Decatos
Non dice parola, ma della notte
la gola ha soltanto un velo
dove vanno a dormire a frotte
le nuvole e mugolii a pelo
s'avvertono, quando sfinito ‘l giorno
sembra l'ombra fugace d'uno stelo,
l'orlo o, forse, solo il contorno
dei nostri sogni.
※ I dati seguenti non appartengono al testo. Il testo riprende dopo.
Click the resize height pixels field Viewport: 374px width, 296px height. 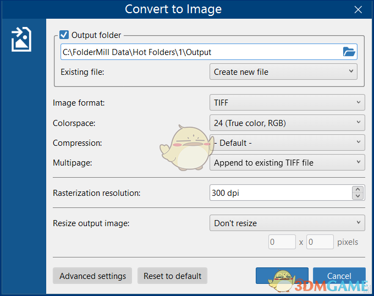320,242
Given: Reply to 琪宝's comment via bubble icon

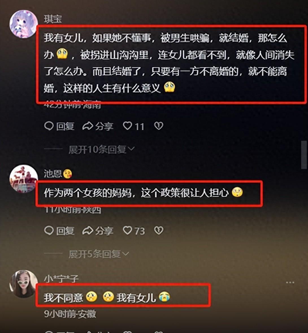Looking at the screenshot, I should pyautogui.click(x=59, y=126).
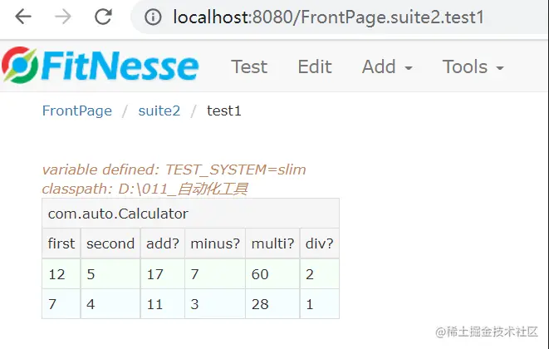The width and height of the screenshot is (549, 349).
Task: Click the div? column header
Action: pyautogui.click(x=319, y=243)

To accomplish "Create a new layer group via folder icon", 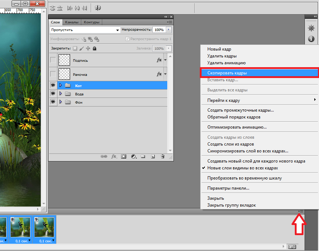I will click(x=143, y=156).

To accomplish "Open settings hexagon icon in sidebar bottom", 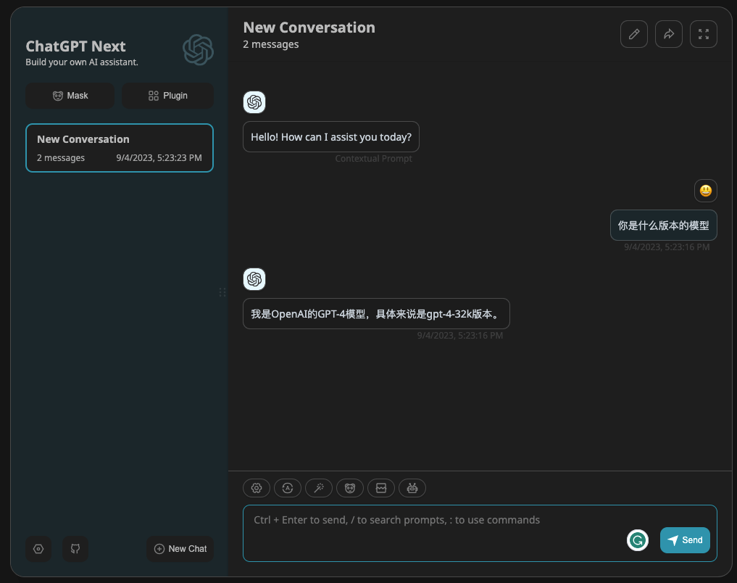I will tap(38, 549).
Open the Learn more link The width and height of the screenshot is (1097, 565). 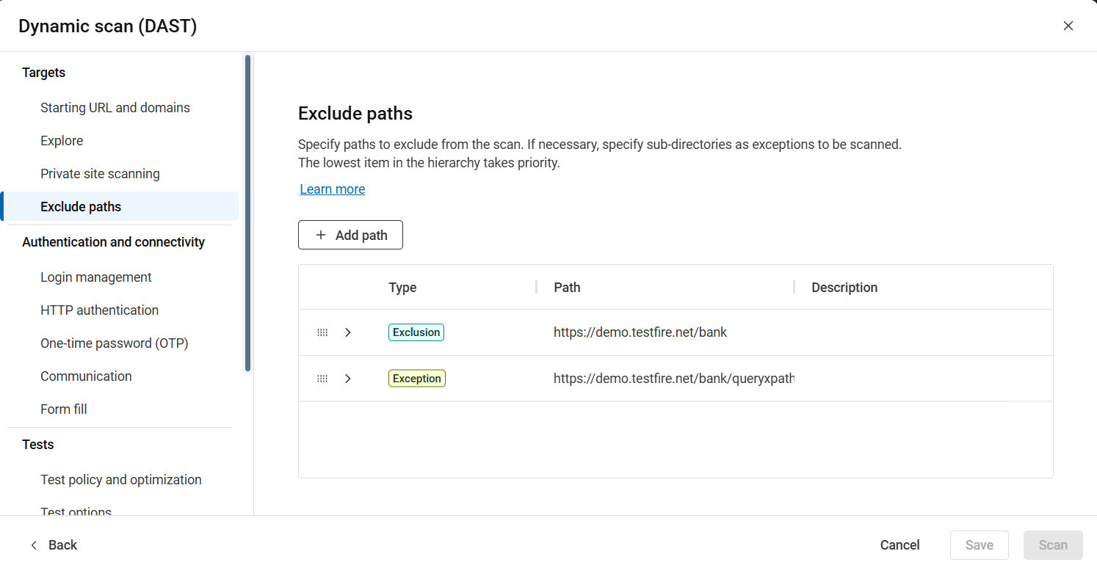click(x=332, y=189)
Ma il canto
d'un gabbiano, che la scia del ritorno
ha perso, credendo mare il manto
d'una discarica, stride nell'aria,
si mesce a Didone e al suo pianto,
quasi fosse l'acuto d'una caria
o il bacio ovattato dell'onda
che se ne va a morire da paria
quando – sulla banchisa si fionda
nel cimitero delle conchiglie
e il fragore è passo di ronda.
Vado su questo tappeto di biglie
che la schiuma ha appena donato,
che i flutti nevrotici a striglie
rimuovono delle alghe sul prato
come i pezzi d'una scacchiera
quando l'abisso getta il suo fiato
e la fila di canne una fiera
che ruggisce pare or che s'avventa
o di militi greci la schiera
a Maratona – muraglia! - Ma lenta
nella risacca si spegne la brezza,
vita che a vivere sempre stenta
di cui neppure Mohs la durezza
conosce, che ti porti nella mano
stretta, oramai, da lunga pezza,
perché sempre segui il sogno vano
che questa sia la pietruzza bianca
ch'è promessa al vincitore sano
della Chiesa di Pergamo. E sfianca
questa battaglia, qui al guado dello
Yabbok, come Giacobbe rotta l'anca
per essere forte solo son l'Agnello
di Dio, e in Lui di Giuda
il Leone solo trovare ostello.
“Quale altra è la verità cruda?”
ripete l’onda che sbatte testarda
il suo canto sulla roccia nuda.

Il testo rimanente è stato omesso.